**Saved entries**:
---------------

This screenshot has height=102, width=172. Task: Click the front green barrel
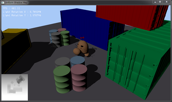tap(62, 78)
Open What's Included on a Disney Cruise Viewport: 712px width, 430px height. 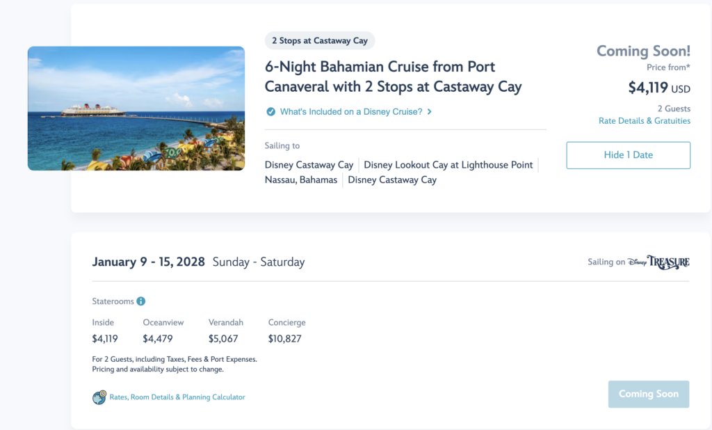coord(351,112)
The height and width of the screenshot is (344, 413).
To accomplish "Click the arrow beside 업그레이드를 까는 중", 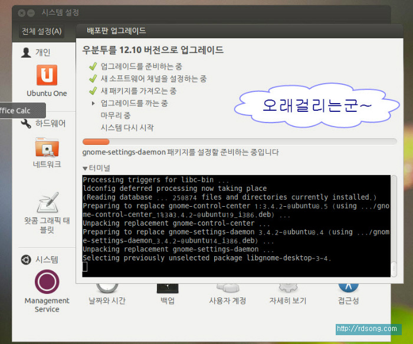I will point(93,103).
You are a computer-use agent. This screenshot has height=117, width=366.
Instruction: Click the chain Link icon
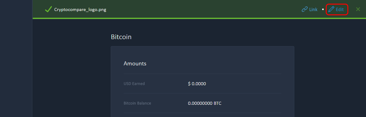click(x=304, y=9)
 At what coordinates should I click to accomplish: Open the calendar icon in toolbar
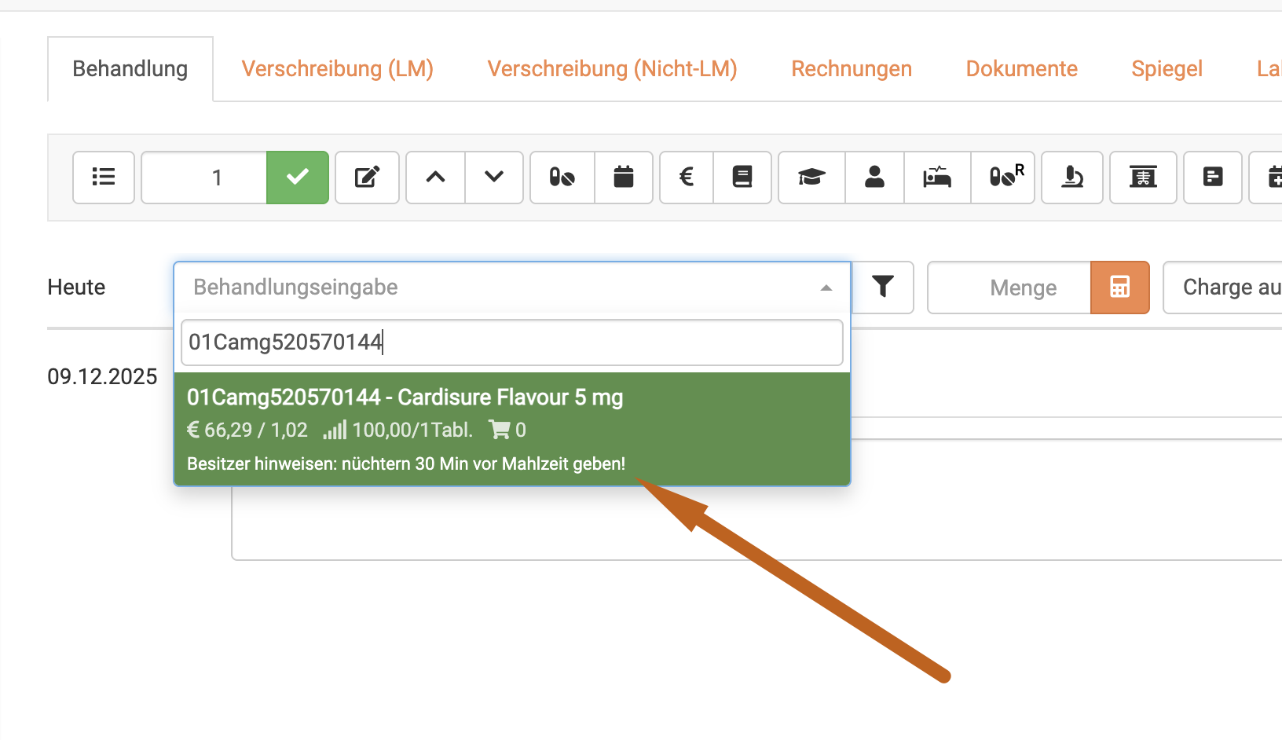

---------------

**YOUR TASK**: Leaving the pictures aside, transcribe exactly the lines from the one containing "Instruction: Click the chain Link icon" to the final line of the entries above, both ends included.

**EXERCISE ANSWER**:
Instruction: Click the chain Link icon
click(x=304, y=9)
 At what coordinates should I click to accomplish: Open the calendar icon in toolbar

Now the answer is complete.